À Nicolas Le Vavasseur
À NICOLAS LE VAVASSEUR
RIMAILLEUR DU XVIIe SIÈCLE
Cher Bardou, je fus hier te rendre une visite
. . . . . . . . . . . . . Alors que j’entray,
Mon cœur d’un coup mortel se sentit pénétré,
Voyant auprès de toi le cierge et l’eau beniste.
. . . . . . . . . . . . . . . . . . . . . . . . . .
Comme toy je me vis à deux doigts du trépas
Et si dans cet instant je n’ay pas rendu l’âme,
C’est, cher ami Bardou, que tu n’en mourus pas.
(LE VAVASSEUR — Sonnet à Bardou).
Comment, mon très obscur et très cher homonyme,
En un recueil de vers fait par un anonyme
Dont je suis l’heureux possesseur,
Frondant de tes voisins la grasse platitude,
Ai-je vu ce sonnet d’une fière attitude,
Ô Nicolas Le Vavasseur ?
Gueux comme Colletet, tes odes peu savantes
Cherchaient, à son exemple, à charmer les servantes
Et tu nous laisses deviner
Que l‘espoir d’une croûte ou d’un os médullaire
Te fit parfois louer l’oeil demi-séculaire
De la prêtesse du dîner.
Aussi, quand tu voulais faire de la critique,
Tu semais le sel gris mieux que le sel attique.
Quand tu t’en pris à Chapelain,
Croyais-tu du caillou voir jaillir l’étincelle ?
Hélas ! il n’en sortit pour chanter la Pucelle
Qu’un coq-à-l’âne assez vilain.
Oiseau de basse-cour aux chansons incongrues,
Comment, un beau matin, picorant par les rues
Et revenant, on ne sait d’où,
Trouvas-tu par hasard, au seuil d’une cuisine,
Au lieu d’un grain de mil, une perle assez fine
Pour en parer l’ami Bardou ?
Nicolas, ton esprit sans doute était semblable
Au grelot grelottant, qu’au sortir de l’étable
Porte au col le mouton bêlant.
Ton estomac était vide comme ta tête.
Mais par quelque côté tu te sentais poète
Et ton cœur était excellent.
Aussi tu protestas en rimes assez riches
Pour ton ami Bardou contre les hémistiches
De l’hypercritique Boileau.
Mais la postérité n’en tint pas plus de compte
Que ce fat de tailleur qui refusa l’escompte
De dix rimes pour un manteau[1]
Despréaux n’a jamais mal parlé de ta muse.

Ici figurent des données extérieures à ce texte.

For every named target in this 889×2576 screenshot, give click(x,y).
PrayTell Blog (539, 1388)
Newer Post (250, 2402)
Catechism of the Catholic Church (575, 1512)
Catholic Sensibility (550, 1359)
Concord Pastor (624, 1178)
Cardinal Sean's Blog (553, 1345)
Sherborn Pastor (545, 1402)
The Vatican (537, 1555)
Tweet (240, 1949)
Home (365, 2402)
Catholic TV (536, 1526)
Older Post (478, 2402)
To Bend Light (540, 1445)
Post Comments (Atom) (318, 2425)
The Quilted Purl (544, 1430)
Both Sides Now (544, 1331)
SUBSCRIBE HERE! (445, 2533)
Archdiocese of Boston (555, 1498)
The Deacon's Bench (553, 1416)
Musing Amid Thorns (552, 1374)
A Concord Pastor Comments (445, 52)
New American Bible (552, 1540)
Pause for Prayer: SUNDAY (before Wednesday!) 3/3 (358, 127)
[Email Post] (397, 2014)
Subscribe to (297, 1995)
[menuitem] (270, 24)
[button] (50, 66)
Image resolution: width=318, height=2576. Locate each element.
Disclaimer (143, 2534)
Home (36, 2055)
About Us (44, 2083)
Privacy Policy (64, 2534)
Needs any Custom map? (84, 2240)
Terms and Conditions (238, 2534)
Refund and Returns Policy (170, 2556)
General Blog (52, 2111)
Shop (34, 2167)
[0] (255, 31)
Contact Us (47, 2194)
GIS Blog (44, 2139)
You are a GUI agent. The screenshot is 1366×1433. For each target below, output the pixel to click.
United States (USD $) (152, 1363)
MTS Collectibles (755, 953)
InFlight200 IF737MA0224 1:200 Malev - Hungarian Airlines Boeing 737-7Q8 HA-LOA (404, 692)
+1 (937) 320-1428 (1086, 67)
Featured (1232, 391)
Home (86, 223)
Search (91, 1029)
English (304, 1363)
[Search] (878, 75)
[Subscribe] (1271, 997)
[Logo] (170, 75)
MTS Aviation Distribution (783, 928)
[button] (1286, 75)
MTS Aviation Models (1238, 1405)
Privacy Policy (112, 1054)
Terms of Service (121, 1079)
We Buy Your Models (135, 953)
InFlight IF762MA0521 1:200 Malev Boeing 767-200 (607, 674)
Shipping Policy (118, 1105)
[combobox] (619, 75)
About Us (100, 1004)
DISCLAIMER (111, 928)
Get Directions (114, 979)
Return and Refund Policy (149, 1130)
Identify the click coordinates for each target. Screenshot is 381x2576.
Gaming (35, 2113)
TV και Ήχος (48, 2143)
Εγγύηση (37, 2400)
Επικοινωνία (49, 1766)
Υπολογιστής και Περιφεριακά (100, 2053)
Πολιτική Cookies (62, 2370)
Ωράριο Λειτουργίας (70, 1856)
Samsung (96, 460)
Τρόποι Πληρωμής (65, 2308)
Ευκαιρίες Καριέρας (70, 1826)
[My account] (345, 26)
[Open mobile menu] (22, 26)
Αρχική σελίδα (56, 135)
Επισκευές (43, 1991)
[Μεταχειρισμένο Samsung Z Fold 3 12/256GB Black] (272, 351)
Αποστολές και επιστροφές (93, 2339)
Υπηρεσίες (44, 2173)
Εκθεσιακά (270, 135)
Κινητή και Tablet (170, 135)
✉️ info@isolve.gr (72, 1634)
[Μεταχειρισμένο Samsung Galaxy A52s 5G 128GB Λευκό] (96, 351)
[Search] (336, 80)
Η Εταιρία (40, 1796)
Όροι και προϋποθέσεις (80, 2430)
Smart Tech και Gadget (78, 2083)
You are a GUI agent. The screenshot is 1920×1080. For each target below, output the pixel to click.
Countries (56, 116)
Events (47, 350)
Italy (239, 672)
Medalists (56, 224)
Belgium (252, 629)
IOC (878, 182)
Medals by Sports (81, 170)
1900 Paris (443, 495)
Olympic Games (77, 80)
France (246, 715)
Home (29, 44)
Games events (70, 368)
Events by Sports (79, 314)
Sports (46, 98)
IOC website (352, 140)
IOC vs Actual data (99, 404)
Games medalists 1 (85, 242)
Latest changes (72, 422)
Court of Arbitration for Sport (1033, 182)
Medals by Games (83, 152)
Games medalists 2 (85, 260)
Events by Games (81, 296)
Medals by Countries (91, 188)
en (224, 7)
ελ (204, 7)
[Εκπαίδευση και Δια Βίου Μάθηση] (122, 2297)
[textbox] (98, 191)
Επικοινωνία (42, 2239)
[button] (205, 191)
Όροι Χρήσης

T’a-t-il donc, indulgent au fredon qui l’amuse,
Mis à part dans le groupe élu ?
Si tu n’as pas senti les coups de sa houssine,
Ce n’est pas qu’il te crût élève de Racine,
C’est qu’il ne t’avait jamais lu.
Étais-tu de Paris, de Rome ou de Falaise ?
D’Apollon, pour avoir rimé quelque fadaise,
Tu te croyais le favori
Et je t’ai vu, bonhomme, à la tête d’un livre,
Au milieu des lauriers inhumé pour revivre
Côte à côte de Scudéry.
C’est au commencement de l’Histoire normande
De l’abbé Du Moulin. Dans ta vanité grande
Tu l’appelles : « Mon cher ami » ;
Au frère en Apollon tu promets la couronne
De l’immortalité, c’est lui qui te la donne
Et te rend célèbre à demi.
Quel autre qu’un « pays » t’eût rendu ce service ?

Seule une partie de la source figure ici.